PHOTO BY STEVE LAW - Anti-gentrification activists hold signs at Tuesday night's Planning and Sustainability Commission calling to 'End Displacement Now.'The Portland Planning and Sustainability Commission agreed Tuesday night to start adding a series of provisions in the city’s comprehensive land use plan to ward off the ill effects of gentrification.

Many of the provisions were proposed by an ad hoc coalition of 22 community groups now called Anti-Displacement PDX. The group proposed an 11-point plan aimed at preventing the further displacement of low-income residents and people of color from their neighborhoods due to gentrification, and push the city to provide more affordable housing.

As the planning and sustainability commissioners started taking up the provisions one by one, members of the 22 groups cheered and shared cake to celebrate their triumph.

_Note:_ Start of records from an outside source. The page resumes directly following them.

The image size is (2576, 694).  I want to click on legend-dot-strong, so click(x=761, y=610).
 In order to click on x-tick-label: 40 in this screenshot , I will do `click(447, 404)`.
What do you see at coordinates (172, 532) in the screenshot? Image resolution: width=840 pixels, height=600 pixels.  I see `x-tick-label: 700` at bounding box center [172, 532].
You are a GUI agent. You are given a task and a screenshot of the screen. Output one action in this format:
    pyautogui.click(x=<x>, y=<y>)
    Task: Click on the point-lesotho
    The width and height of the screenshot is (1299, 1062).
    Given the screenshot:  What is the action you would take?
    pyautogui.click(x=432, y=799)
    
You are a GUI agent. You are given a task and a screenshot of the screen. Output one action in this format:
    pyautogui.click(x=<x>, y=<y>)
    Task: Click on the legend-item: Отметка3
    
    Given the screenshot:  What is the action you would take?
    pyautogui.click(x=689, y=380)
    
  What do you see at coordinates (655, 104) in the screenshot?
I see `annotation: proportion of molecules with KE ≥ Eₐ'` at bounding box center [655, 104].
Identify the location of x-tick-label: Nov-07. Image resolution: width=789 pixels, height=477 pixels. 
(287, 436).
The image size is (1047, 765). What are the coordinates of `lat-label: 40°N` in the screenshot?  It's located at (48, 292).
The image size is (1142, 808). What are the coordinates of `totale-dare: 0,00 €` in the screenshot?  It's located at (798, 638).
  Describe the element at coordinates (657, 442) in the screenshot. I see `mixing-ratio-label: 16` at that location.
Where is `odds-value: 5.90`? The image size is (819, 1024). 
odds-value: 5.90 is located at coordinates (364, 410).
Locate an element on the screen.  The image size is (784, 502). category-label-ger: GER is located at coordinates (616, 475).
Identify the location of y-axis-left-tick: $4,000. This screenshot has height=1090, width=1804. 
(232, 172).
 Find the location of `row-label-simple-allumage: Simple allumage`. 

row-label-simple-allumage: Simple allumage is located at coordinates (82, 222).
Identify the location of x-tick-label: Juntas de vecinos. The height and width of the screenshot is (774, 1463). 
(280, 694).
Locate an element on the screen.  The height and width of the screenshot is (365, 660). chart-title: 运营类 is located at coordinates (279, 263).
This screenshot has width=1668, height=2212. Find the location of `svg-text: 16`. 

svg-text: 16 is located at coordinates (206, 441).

The coalition includes Asian Pacific American Network of Oregon (APANO), Bradley Angle, Center for Intercultural Organizing, Community Alliance of Tenants, Community Cycling Center, Community of Practice, Design+Culture Lab, Groundwork Portland, Housing Land Advocates, Living Cully, North/Northeast Neighbors for Housing Affordability, Portland African American Leadership Forum (PAALF), Radix Consulting Group, Right 2 Dream Too, Right 2 Survive, Portland Harbor Community Coalition, Rose Community Development, 1000 Friends of Oregon, OPAL Environmental Justice Oregon, Oregon Opportunity Network, Upstream Public Health and Urban League of Portland.

PHOTO BY STEVE LAW - Activists dished out pieces of cake at Tuesday's Planning and Sustainability Commission that said 'Thank you PSC for being a friend of Anti-Displacement PDX.'The Planning and Sustainability Commission will continue reviewing comprehensive plan amendments on gentrification and other tops at its next session in July. Once the panel approves the comp plan rewrite, the Portland City Council will then schedule a series of public hearings and work sessions.

The state of Oregon set a July deadline for the city to update its comp plan. Now it’s clear the city will not make that deadline, says Eric Engstrom, the city’s principal planner.